Orman Yönetimi, çekişmeli taşınmazın bir bölümünün yörede 3116 sayılı Kanun hükümlerine göre 1941 yılında yapılıp kesinleşen orman kadastrosu sınırları içinde bırakıldığı iddiasıyla tahdit içinde kalan taşınmaz bölümünün tesbitinin iptali ile orman niteliğiyle Hazine adına tapuya tescili istemiyle dava açmıştır.
Mahkemece, davanın kabulüne, çekişmeli taşınmazın fen bilirkişisinin 27/03/2015 tarihli rapor ve krokisinde (B) harfi ile işaretlediği 43.470,58 m²’lik kısmının davalılar adına olan tapusunun iptali ile orman olarak Hazine adına tapuya kayıt ve tesciline karar verilmiş, hüküm davalı yanlarca temyiz edilmiştir.
Dava, tapu iptali ve tescil istemine ilişkindir.
Duacı köyünde 3116 sayılı Kanun hükümlerine göre 1942 yılında yapılarak kesinleşen orman tahdidi, 5653 sayılı Kanuna göre 1953 yılında yapılan maki tefrik çalışması, 14.05.1980 tarihinde ilân edilerek kesinleşen aplikasyon ve 1744 sayılı Kanunun 2. madde uygulaması ile 23.12.1988 tarihinde ilân edilen 2/B madde uygulaması bulunmaktadır.
Mahkemece yapılan araştırma ve inceleme hükme yeterli değildir.
Şöyle ki; davacı yan davasını kesinleşen tahdide dayandırmış iken davalı …, dava konusu 1593 ada 3 parsel sayılı taşınmazın Yeşilbayır mahallesi 396 ve 398 nolu kadastro parselleri içinde kaldığı ve bu parsellere ilişkin olarak…… sayılı dosyanın taraflar arasında kesin hüküm olduğu savunmasında bulunmuştur.
Mahkemece taşınmazın tapu kaydı ilk oluşumundan itibaren tüm tedavülleri ile birlikte dosya kapsamına alınmadığı gibi taşınmazın bulunduğu yerde maki tefrik çalışması yapılıp yapılmadığı araştırılmamış, yörede yapılan orman kadastrosu, aplikasyon ve 2. madde ile 2/B madde uygulamalarına ilişkin işe başlama, çalışma, işi bitirme ve sonuçlarının askı ilan tutanakları ile taşınmazın bulunduğu yeri orman tahdit sınır noktalarıyla birlikte gösterir onaylı orman tahdit harita örnekleri eksiksiz olarak dosya kapsamına getirilmemiş, davalı yanın dayanağı …. sayılı dosyasına ulaşılmaya çalışılmamıştır.

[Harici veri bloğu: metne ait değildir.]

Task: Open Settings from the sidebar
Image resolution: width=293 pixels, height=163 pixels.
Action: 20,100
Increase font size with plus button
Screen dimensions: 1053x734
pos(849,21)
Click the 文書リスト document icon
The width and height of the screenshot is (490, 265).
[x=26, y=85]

Belirtilen eksikliklerin giderilmesi için dosya iade kararları ile mahkemesine geri çevrilmiş, iadeye rağmen yörede yapıldığı tespit edilen orman çalışmalarına ilişkin evraklara ilişkin eksiklik giderilememiş, iade sonrasında taşınmazın tedavüllerine ilişkin getirtilen belgelerden ise çekişmeli 1593 ada 3 parsel sayılı taşınmazın 1593 ada 1 parselden 2013 tarihli
…..
ayırma işlemi sonucunda ifrazen oluştuğu, 253370 m2 yüzölçümlü 1593 ada 1 parsel sayılı taşınmazın ise 2002 yılında yapılan imar uygulaması sonucunda oluştuğu, bu parselin geldileri arasında ……nolu kadastro parsellerinin de yer aldığı, davalı yanın kesin hüküm olduğu savunmasında bulunduğu……. sayılı dosyasının da …. mahallesi ….. nolu kadastro parsellerine ilişkin olduğu anlaşılmıştır.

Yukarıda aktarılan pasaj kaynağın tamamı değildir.